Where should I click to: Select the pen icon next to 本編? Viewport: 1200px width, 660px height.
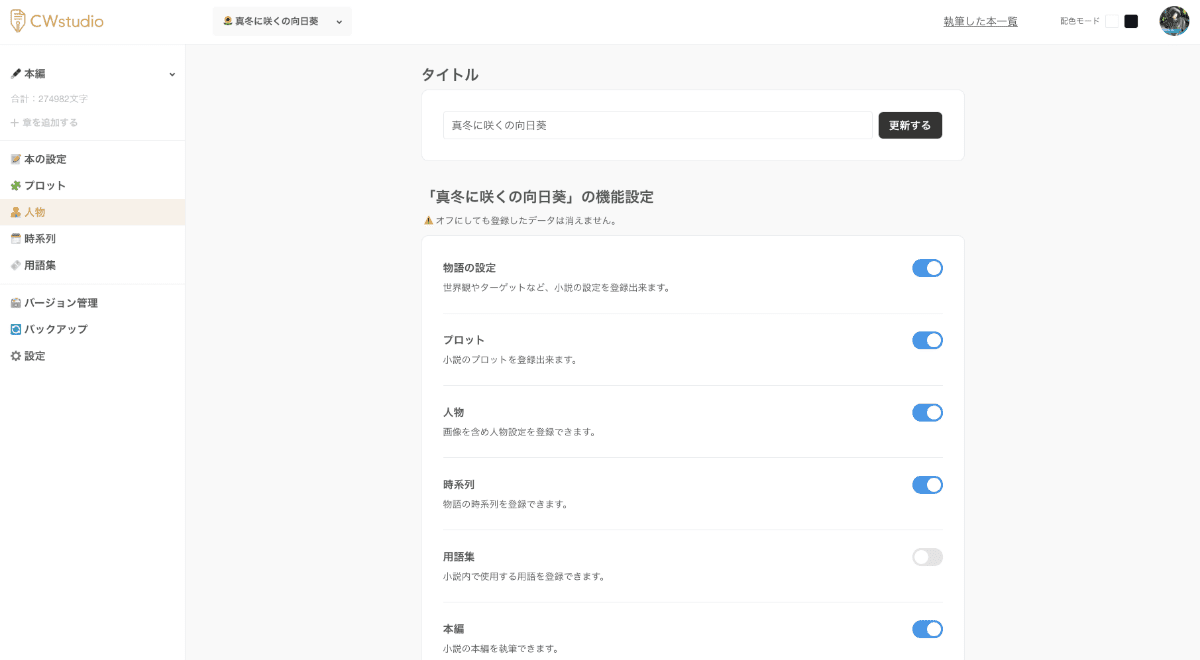14,73
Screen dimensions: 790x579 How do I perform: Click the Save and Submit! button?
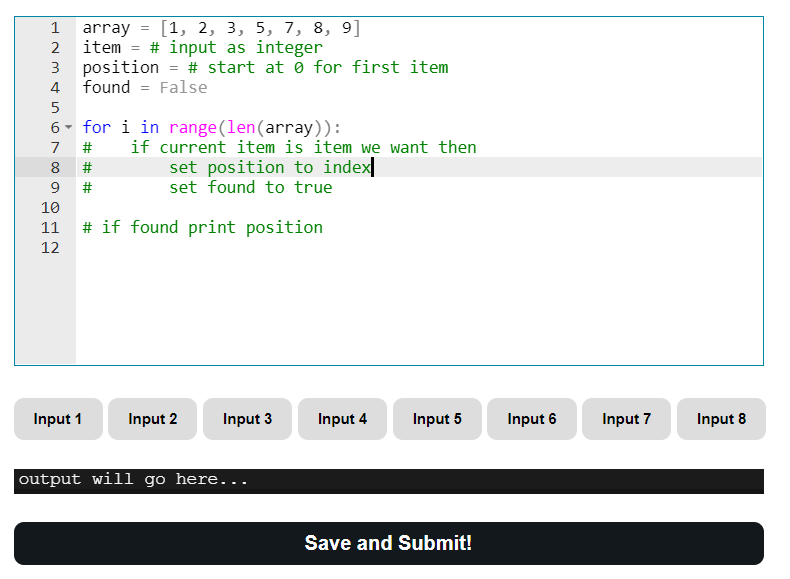389,543
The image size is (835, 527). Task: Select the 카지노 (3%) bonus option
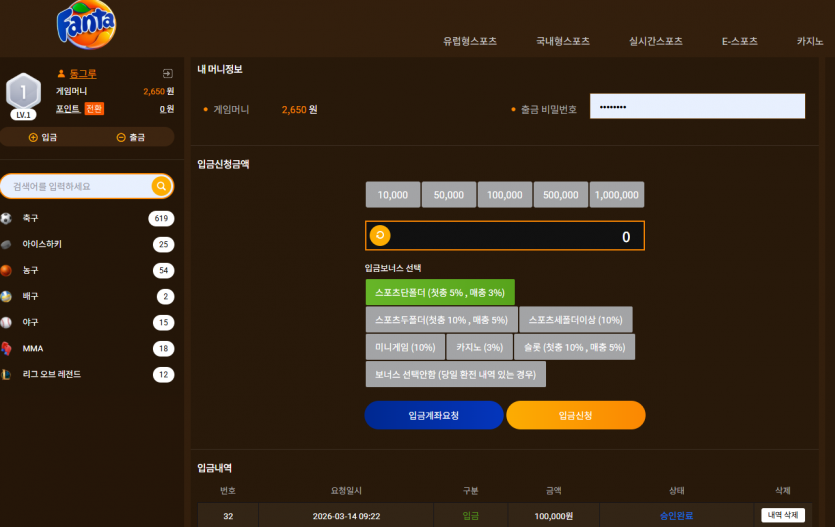tap(479, 347)
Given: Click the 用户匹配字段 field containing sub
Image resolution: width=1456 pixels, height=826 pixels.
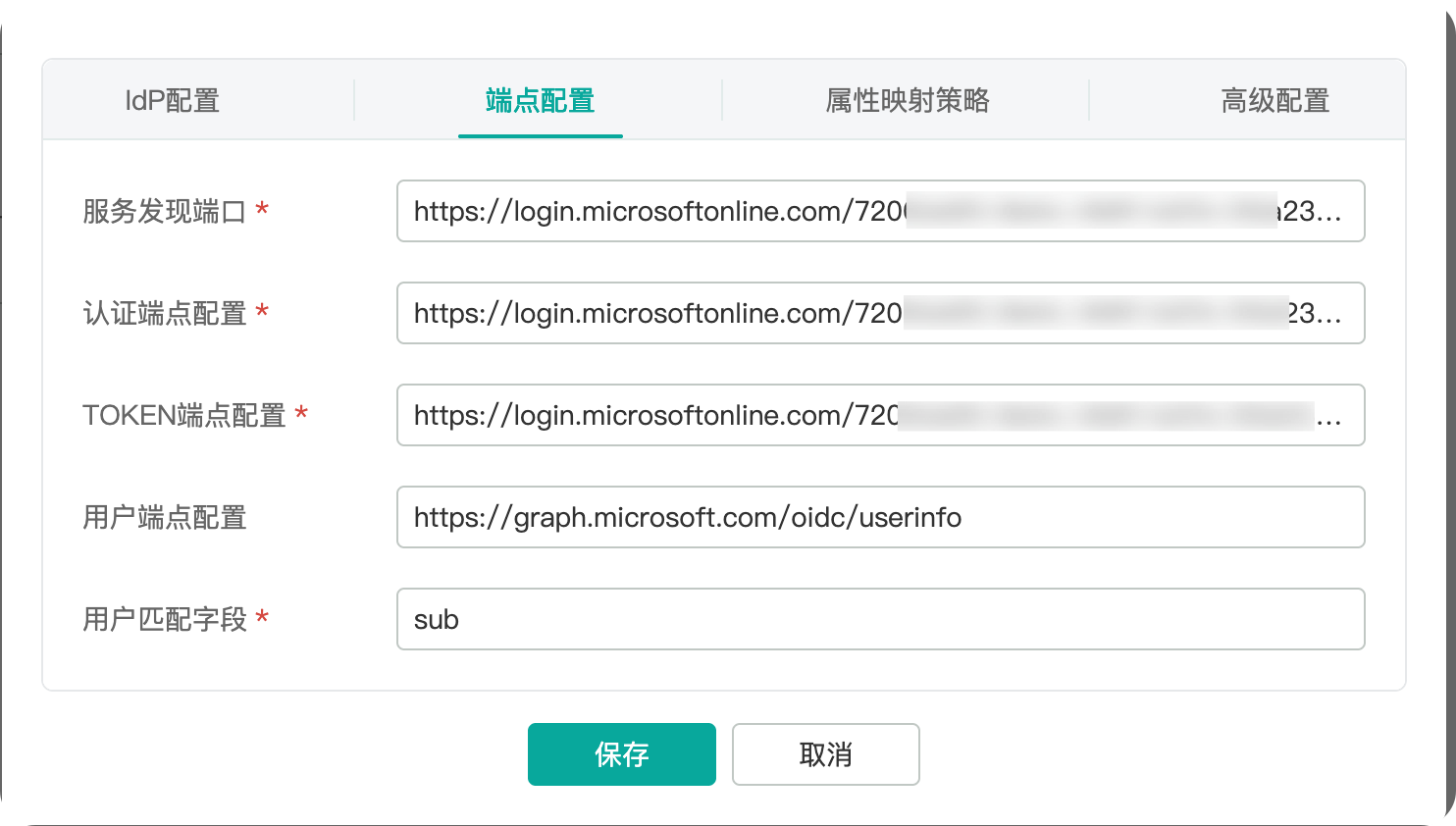Looking at the screenshot, I should (880, 619).
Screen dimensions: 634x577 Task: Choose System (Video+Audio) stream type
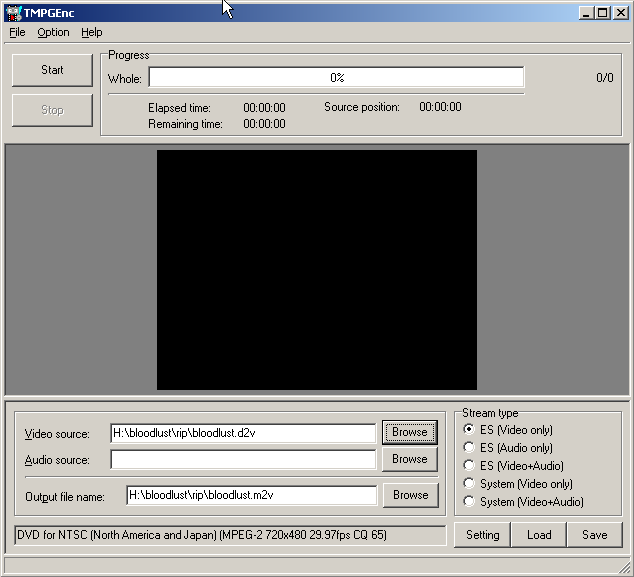coord(469,502)

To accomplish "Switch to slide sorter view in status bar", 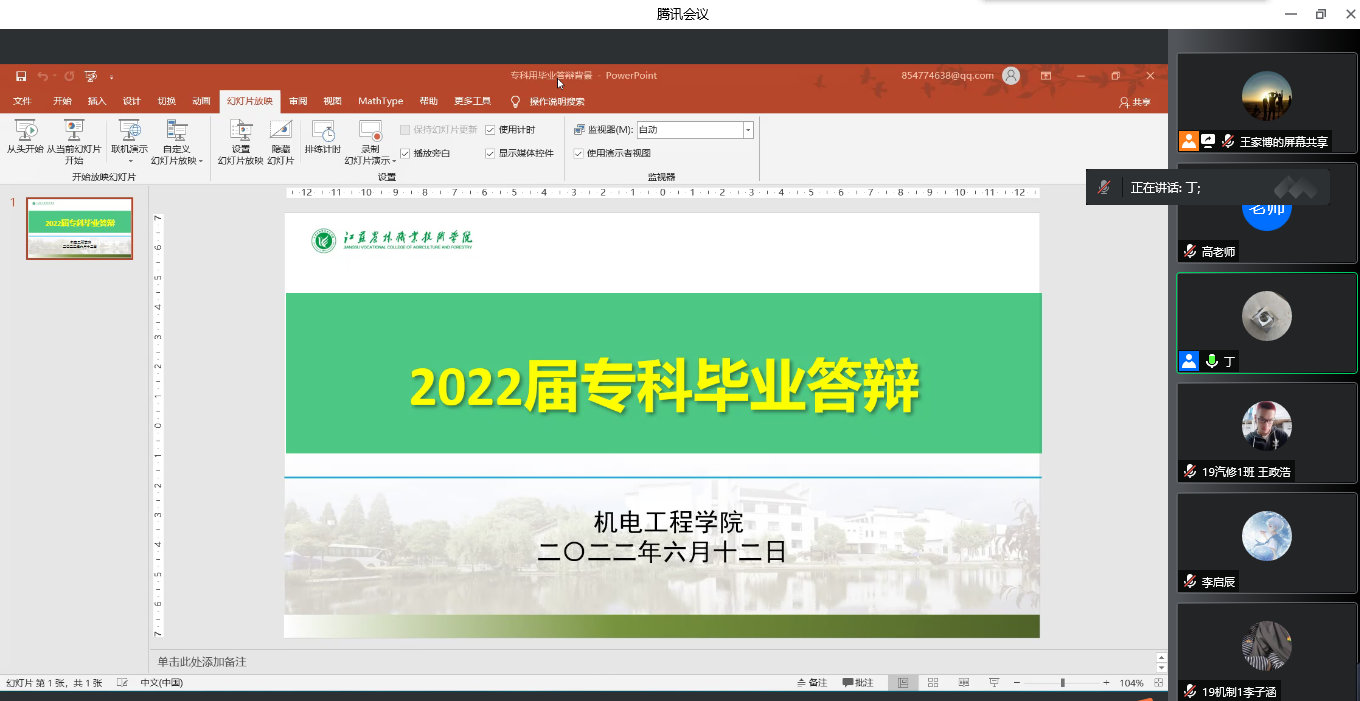I will (x=933, y=683).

_What is required:_
Please return, exactly as written, the lines from the first line of the records above through the line containing "Given: Click the 用户匹配字段 field containing sub", both included, leaving out any pictures.

_Task output:_
Where should I click to: Select the pen icon next to 本編? Viewport: 1200px width, 660px height.
14,73
Screen dimensions: 790x579 How do I perform: Click the Save and Submit! button?
389,543
The image size is (835, 527). Task: Select the 카지노 (3%) bonus option
tap(479, 347)
Given: Click the 用户匹配字段 field containing sub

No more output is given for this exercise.